## What you should do
Pull from the notes on the score function, word for word, the part starting at "The dependencies live" and ending at "coordinates of \(x\).".

The dependencies live in:

\[ p_t(x) = \int p(x_t \mid x_0) p_{\text{data}}(x_0)\,dx_0 \]

The score reflects global structure.


9. Why the Network Output Must Be Global

Although the score is a \(d\)-vector, each component:

\[ \frac{\partial}{\partial x_i} \log p_t(x) \]

depends on all coordinates of \(x\).

That's why:

  • CNNs use receptive fields
  • Transformers use attention
  • U-Nets use multi-scale context

The model is not learning "\(d\) independent scores". It is learning one high-dimensional vector field.


10. A Helpful Analogy

Think of a potential energy surface \(U(x)\) in physics:

  • Force = \(-\nabla U(x)\)
  • Each force component is a partial derivative
  • But the potential is global

Same here:

\[ \text{score}(x) = \nabla \log p(x) \]

Local components, global meaning.

## Entries shown
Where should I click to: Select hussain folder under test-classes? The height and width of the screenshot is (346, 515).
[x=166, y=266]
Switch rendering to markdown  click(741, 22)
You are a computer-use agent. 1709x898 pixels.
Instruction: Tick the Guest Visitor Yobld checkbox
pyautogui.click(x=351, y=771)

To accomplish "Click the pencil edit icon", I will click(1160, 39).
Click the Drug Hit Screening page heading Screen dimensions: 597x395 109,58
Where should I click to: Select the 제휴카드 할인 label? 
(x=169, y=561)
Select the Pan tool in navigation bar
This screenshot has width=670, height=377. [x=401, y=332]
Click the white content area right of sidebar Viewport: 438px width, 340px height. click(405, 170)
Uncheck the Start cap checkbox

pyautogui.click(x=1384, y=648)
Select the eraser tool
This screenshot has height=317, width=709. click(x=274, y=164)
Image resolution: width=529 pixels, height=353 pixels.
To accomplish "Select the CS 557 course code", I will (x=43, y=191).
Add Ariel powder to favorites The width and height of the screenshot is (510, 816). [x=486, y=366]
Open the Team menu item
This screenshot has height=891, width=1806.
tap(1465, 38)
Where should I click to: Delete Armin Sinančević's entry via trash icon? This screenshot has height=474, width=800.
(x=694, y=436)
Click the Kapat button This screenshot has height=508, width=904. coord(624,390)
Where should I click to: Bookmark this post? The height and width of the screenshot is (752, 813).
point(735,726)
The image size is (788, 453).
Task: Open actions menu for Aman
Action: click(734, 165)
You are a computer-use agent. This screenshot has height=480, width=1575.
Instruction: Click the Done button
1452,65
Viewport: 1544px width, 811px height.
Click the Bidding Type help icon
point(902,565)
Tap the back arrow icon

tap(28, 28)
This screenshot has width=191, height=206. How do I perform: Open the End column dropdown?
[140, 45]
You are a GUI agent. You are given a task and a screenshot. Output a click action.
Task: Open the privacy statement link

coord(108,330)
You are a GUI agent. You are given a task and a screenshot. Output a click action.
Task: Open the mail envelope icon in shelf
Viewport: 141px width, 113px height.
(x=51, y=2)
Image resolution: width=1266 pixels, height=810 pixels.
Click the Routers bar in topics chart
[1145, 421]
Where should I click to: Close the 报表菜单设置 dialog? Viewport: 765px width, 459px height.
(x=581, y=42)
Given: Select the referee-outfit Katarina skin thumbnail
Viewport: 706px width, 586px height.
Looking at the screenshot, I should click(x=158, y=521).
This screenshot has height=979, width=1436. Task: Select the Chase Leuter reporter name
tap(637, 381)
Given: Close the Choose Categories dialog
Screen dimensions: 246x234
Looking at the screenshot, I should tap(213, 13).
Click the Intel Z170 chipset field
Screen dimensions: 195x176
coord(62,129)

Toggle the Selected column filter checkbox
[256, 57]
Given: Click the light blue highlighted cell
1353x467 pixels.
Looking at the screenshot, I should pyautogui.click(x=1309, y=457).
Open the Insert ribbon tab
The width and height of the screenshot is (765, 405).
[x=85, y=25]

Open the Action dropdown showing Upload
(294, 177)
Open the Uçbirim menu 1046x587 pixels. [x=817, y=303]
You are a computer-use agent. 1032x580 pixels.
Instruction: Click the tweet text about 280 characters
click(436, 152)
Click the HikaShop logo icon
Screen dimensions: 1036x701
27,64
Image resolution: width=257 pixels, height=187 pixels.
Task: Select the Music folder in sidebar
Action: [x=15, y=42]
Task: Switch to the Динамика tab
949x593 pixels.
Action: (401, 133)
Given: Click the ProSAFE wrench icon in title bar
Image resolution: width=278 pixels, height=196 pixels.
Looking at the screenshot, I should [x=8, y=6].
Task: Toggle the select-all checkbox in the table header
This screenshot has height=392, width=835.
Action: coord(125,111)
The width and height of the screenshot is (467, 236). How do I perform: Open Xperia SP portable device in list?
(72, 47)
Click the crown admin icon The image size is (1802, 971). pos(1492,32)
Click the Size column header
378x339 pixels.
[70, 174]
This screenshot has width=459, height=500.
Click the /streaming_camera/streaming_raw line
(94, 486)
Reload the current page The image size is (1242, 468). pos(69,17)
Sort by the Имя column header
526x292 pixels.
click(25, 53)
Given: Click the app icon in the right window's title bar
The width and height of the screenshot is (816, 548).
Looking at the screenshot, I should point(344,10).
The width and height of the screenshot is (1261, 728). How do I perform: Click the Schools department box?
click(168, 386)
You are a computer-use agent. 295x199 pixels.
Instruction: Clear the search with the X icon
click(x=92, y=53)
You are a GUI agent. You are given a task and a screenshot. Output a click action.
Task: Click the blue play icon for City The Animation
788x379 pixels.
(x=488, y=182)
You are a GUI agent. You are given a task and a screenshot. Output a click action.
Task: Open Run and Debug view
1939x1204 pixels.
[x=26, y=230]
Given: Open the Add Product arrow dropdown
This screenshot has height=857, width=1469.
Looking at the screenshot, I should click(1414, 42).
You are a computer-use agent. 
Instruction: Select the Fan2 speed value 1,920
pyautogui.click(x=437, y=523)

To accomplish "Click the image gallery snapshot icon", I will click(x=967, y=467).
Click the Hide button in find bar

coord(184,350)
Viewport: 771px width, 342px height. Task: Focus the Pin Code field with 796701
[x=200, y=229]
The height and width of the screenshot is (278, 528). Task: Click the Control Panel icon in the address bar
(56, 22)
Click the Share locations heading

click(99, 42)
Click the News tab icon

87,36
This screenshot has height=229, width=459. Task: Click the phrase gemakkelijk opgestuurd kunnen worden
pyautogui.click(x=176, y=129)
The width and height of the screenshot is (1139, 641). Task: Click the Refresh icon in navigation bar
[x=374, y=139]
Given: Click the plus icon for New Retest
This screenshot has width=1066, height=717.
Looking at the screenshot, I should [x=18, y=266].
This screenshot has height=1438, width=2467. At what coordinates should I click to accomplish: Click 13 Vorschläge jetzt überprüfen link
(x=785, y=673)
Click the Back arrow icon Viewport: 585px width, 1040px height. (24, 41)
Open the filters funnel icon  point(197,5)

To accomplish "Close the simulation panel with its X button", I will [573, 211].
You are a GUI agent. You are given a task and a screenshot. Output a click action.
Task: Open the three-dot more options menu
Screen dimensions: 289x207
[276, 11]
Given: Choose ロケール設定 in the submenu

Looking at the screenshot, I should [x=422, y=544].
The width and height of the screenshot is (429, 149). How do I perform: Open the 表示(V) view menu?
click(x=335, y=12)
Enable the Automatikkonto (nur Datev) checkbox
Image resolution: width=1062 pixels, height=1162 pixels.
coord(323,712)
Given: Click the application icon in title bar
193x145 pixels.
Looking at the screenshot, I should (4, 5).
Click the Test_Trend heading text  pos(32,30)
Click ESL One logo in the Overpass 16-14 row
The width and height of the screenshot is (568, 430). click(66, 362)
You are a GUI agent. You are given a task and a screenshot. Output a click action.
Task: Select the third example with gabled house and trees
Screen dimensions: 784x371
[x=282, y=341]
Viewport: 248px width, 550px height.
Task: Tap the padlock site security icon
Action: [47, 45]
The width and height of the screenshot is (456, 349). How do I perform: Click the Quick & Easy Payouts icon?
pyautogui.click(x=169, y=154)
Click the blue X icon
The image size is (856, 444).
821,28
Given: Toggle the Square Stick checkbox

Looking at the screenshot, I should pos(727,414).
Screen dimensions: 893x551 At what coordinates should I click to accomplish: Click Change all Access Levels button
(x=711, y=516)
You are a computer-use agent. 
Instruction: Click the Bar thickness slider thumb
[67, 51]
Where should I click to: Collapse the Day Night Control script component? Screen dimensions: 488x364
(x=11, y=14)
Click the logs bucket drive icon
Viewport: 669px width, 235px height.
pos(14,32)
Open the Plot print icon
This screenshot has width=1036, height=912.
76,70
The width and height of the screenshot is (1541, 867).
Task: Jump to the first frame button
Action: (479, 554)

## The answer
The dependencies live in:

\[ p_t(x) = \int p(x_t \mid x_0) p_{\text{data}}(x_0)\,dx_0 \]

The score reflects global structure.


9. Why the Network Output Must Be Global

Although the score is a \(d\)-vector, each component:

\[ \frac{\partial}{\partial x_i} \log p_t(x) \]

depends on all coordinates of \(x\).